**TASK ITEM:** Skip the pictures. Transcribe exactly the lines from the line containing "Task: Open the Basic settings tab" to the end of the listing.

----- INPUT DATA -----

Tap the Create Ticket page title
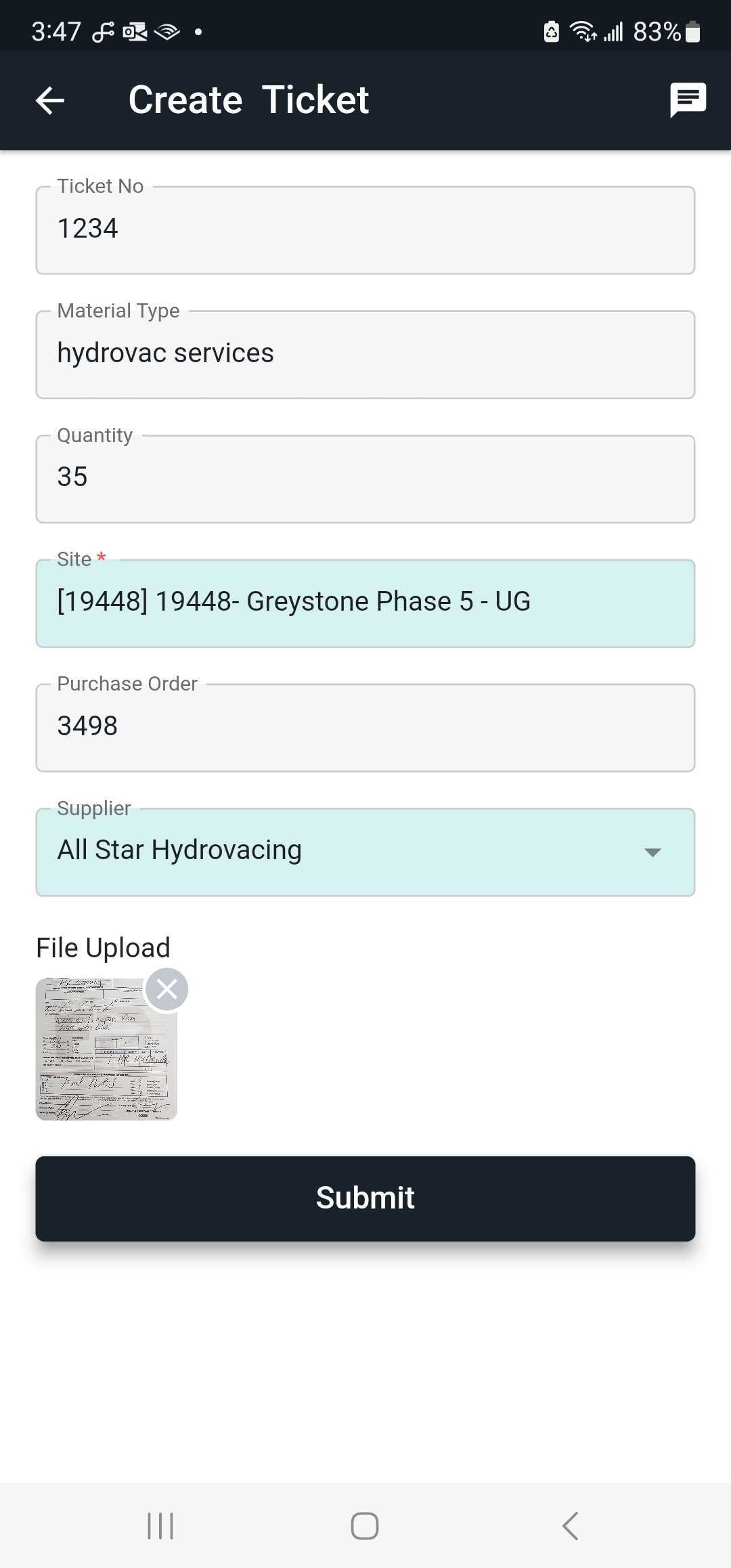This screenshot has width=731, height=1568. pos(248,100)
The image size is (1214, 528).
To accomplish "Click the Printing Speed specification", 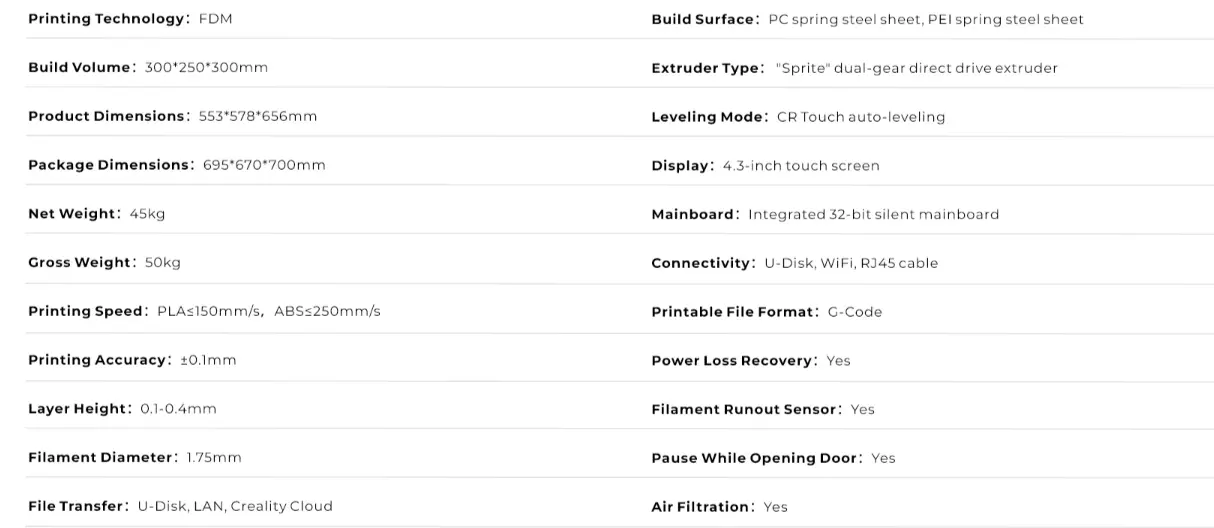I will click(204, 311).
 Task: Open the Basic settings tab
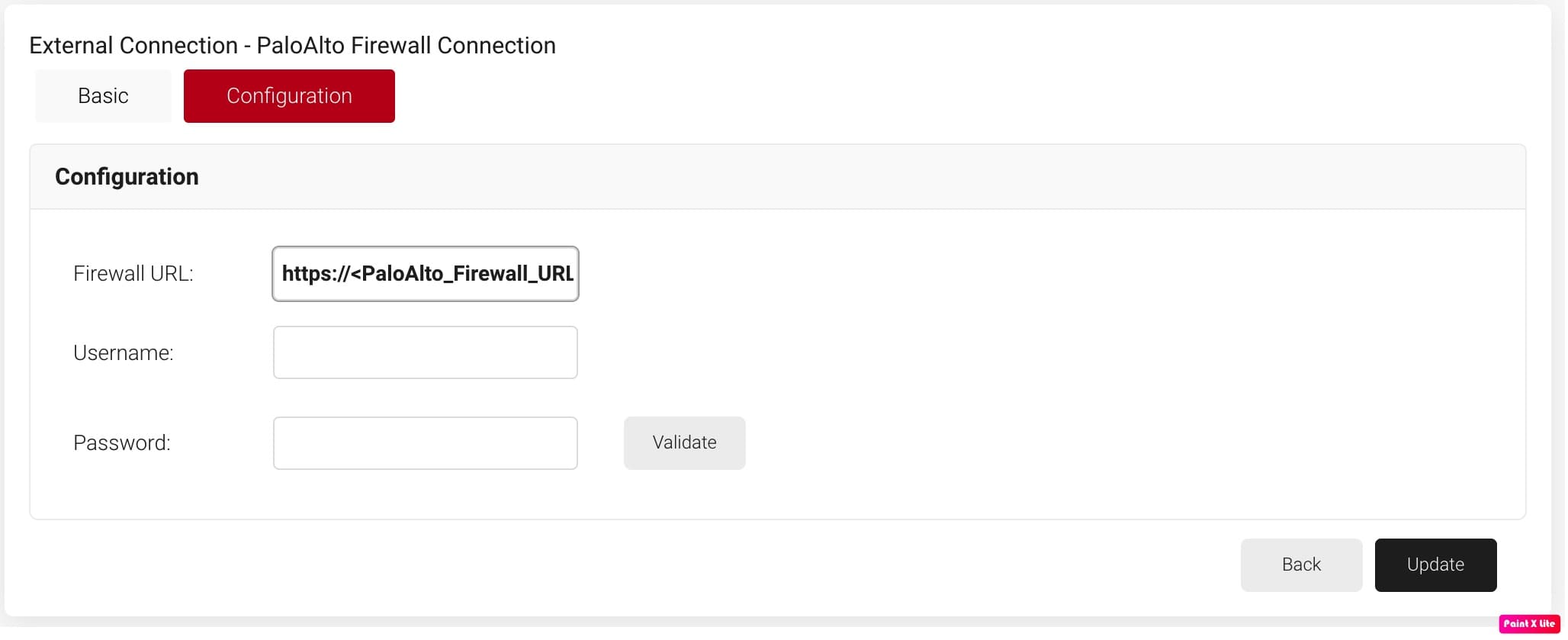click(103, 96)
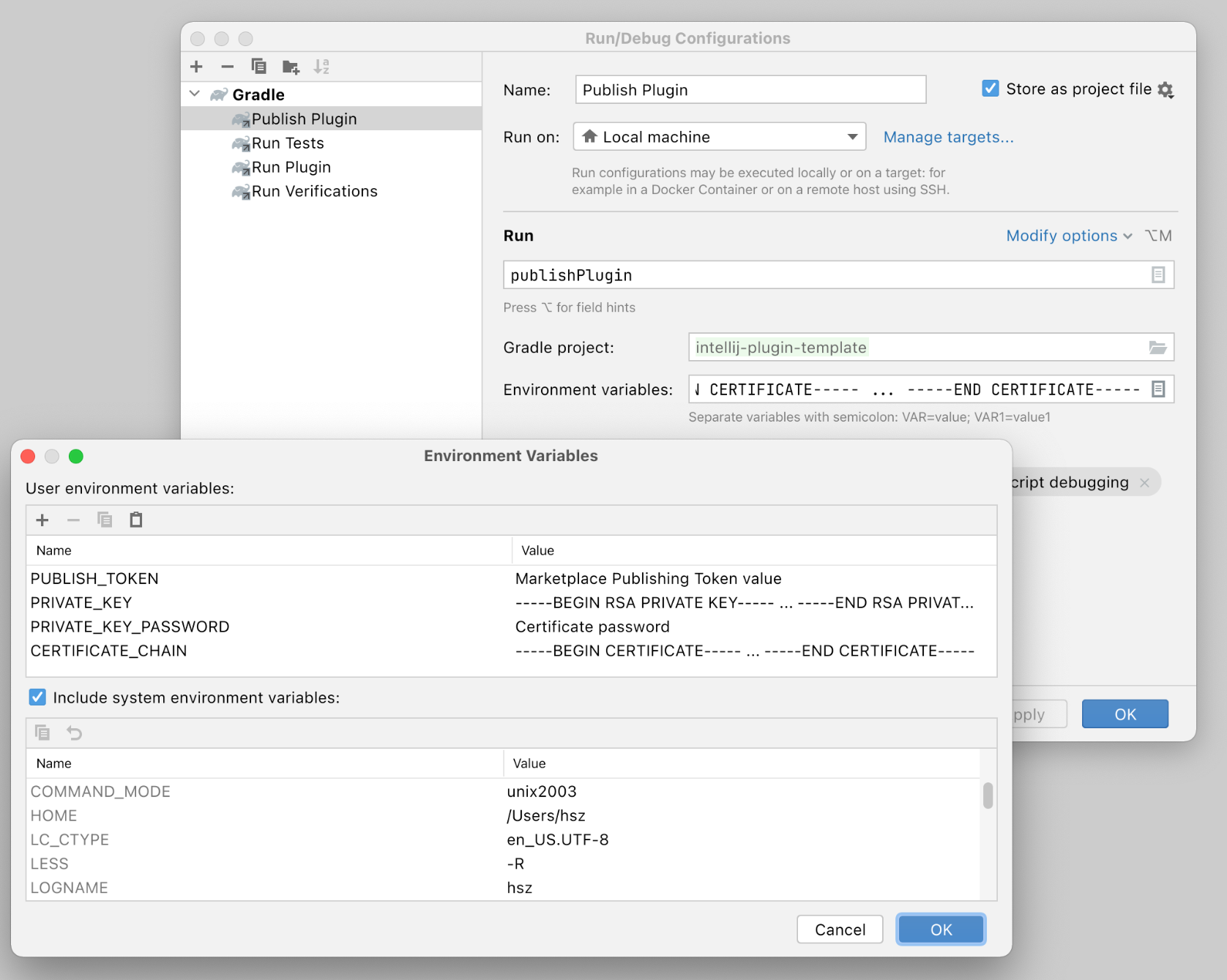The width and height of the screenshot is (1227, 980).
Task: Click the paste icon in user variables toolbar
Action: coord(136,520)
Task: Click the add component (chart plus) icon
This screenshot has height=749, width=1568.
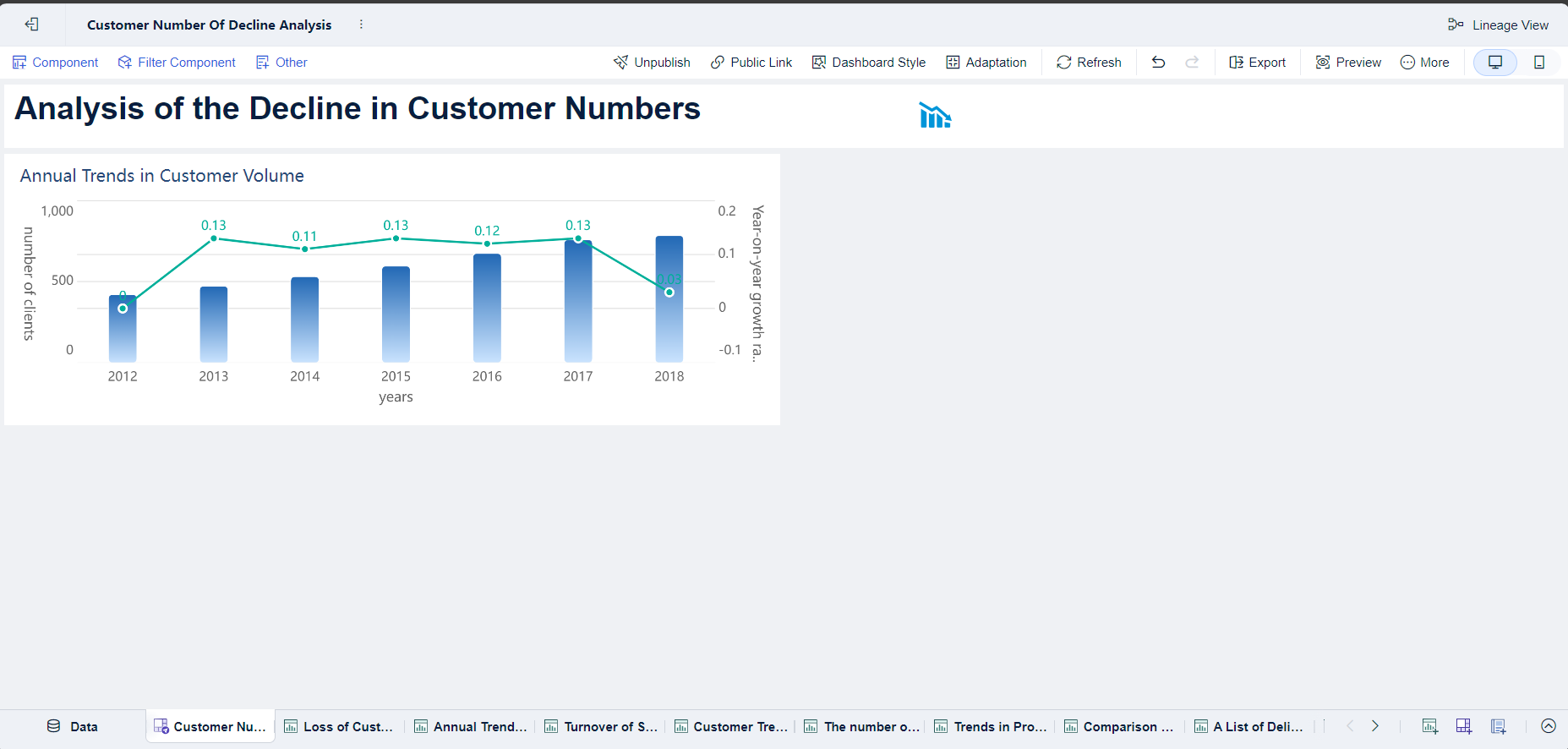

-----

**RESPONSE BELOW:**
 Task: Open the Basic settings tab
click(103, 96)
The width and height of the screenshot is (1227, 980).
Task: Click the paste icon in user variables toolbar
Action: coord(136,520)
Task: Click the add component (chart plus) icon
This screenshot has height=749, width=1568.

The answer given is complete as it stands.